Sign in to follow this  
Followers 0
scalvert

NA5 screen Crashes

15 posts in this topic

Hello all, I'm new to the Sysmac Studio software and I'm having an issue with the HMI screens crashing.
I have a screen that shows the active alarms. I do this with the "User Alarm Viewer" tool and by adding Groups under the "User Alarms".

I have 42 different alarm groups and each one has its own tag that the expression looks at to trigger the alarms. I have made sure that I don't have any overlapping tags in any of the groups and the tag arrays are larger or equal to the size of the group associated with it.

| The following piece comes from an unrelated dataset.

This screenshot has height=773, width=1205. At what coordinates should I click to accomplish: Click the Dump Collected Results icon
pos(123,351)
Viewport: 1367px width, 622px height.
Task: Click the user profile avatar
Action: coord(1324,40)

All the tags in the HMI global variables match the size of the ones in the PLC global variables.

The crashing issue only happens when I'm on the Alarm screen, but it doesn't happen right away, sometimes it takes 5 minutes and sometimes longer.

Has anyone seen this and does anyone know how fix it or even know what I should be looking for?

I can't attach any images, but I posted this on another forum but haven't gotten any responces.

 

Thanks for any help.

Share this post


Link to post
Share on other sites

42 alarm groups?  Why so many?  How many alarms in each group?  Are the triggers numeric or binary?

I've been using NA for years and never had an issue with the alarm viewer object.

Share this post


Link to post
Share on other sites

Thanks for the response.

Each robot, tool, welder were put into separate groups (just following customer's programming example).  I was actually seeing screen delays when going from screen to screen too, but I since placed all the robots into one group, the Tools into their own group and so on.

 

Each group varies in sizes, most are 16 bits some are 64, 8, 32....  They are triggered by a binary bit.

 

On a separate note that might be part of the issue.  The HMI's and robots are communicating over Ethernet/IP and we just noticed that the robots are sending packets to the PLC and to a random IP address that is non-existent.  Each robot is sending to a different IP address (none are sending to the same IP).  We are noticing network issues, as in our robots just stop sending I/O data and cause E-Stop faults.  I'm wondering if this could be causing the screens to crash.  We are looking into the robot side to see if we can fix it.

 

I'm not sure I'm allowed to post links to other forums or not, but if you go here ( http://www.plctalk.net/qanda/showthread.php?t=129283 ) you can see the images of the error message that pops-up when it crashes.

 

 

Share this post


Link to post
Share on other sites

Just trying to understand how your system is setup, so bear with me.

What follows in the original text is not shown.